* Исходный фрагмент
________________________

Многие математики по своим взглядам являются платониками (то есть последователями философии Платона об идеальных формах): они считают, что числа и математика обладают собственной жизнью, независимой от реального мира. Числа, уравнения, геометрические фигуры и такие идеи, как совершенная окружность или совершенный квадрат, находятся в среде, существующей независимо от нашей Вселенной. Некая сущность, внешняя сила – Бог – должна была сотворить все эти концепции, существующие реально и вне зависимости от людей. Такие науки, как физика, космология, химия и биология, пользуются уравнениями и другими математическими конструкциями платоновской Вселенной. В свою очередь уравнения и другие математические правила тоже должны были откуда-то взяться. Если эволюция создала жизнь, то кто создал математические правила эволюции? Пусть даже законы квантовой механики смогли породить Вселенную, но кто установил математические правила квантовой механики? Законы не могут «возникнуть» сами по себе – кто-то или что-то должны были их создать.
Математика – это не физика. Несмотря на историческую связь между ними, которая восходит к временам Галилея и даже к более ранним эпохам, между этими двумя дисциплинами существуют фундаментальные различия. Ключевая разница – это реальность. В чистой математике мы можем создать любую реальность, просто отталкиваясь от некоторых основных и часто произвольных допущений. Например, в геометрии мы определяем точку и линию.

________________________

* Фрагмент листинга
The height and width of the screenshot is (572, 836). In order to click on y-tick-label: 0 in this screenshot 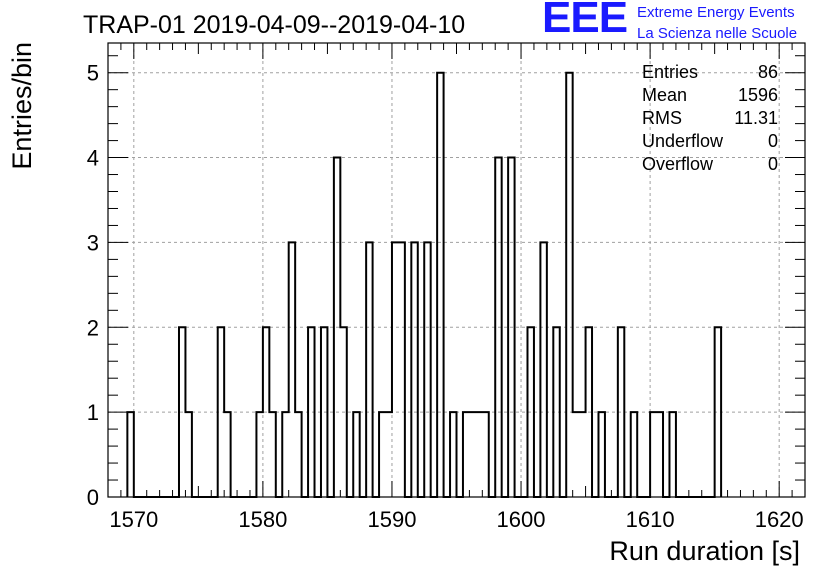, I will do `click(93, 498)`.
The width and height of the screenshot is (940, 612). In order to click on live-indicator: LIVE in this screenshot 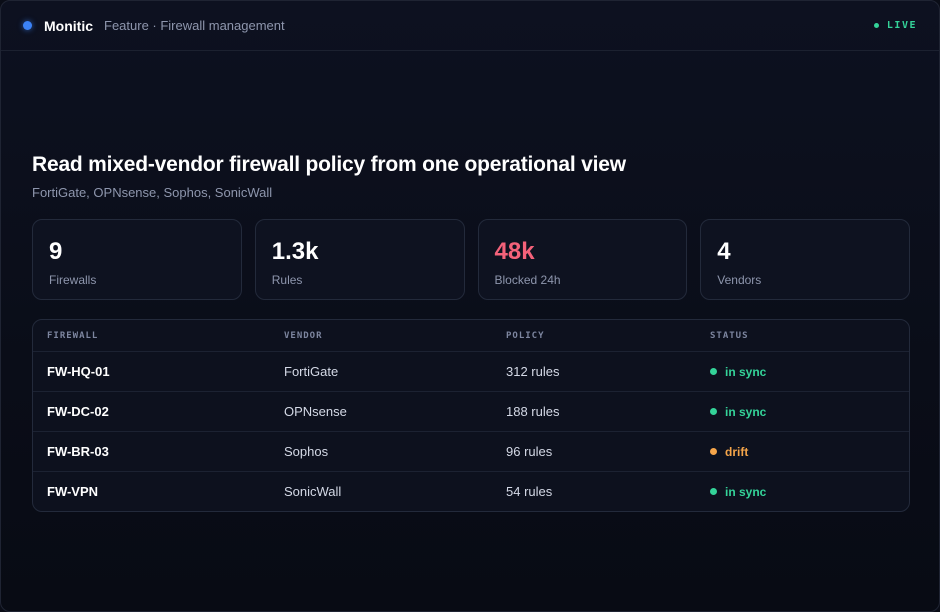, I will do `click(895, 26)`.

________________________

* Задание 1
Перепишите часть отрывка о математике и платонизме между словами «Математика – это» и «точку и линию.» включительно, поставив «Ньютона» вместо «Галилея».
* Задание 2
Изложите абзац, начинающийся словами «Математика – это не физика», из отрывка о математике и платонизме в виде краткого списка, сохранив его основные факты.

* Ответ 1
Математика – это не физика. Несмотря на историческую связь между ними, которая восходит к временам Ньютона и даже к более ранним эпохам, между этими двумя дисциплинами существуют фундаментальные различия. Ключевая разница – это реальность. В чистой математике мы можем создать любую реальность, просто отталкиваясь от некоторых основных и часто произвольных допущений. Например, в геометрии мы определяем точку и линию.

* Ответ 2
- Математика не является физикой.
- Между ними есть историческая связь со времен Галилея и даже более ранних эпох, но есть и фундаментальные различия.
- Ключевое различие — реальность.
- В чистой математике можно создать любую реальность, опираясь на некоторые основные и часто произвольные допущения.
- Пример: в геометрии определяются точка и линия.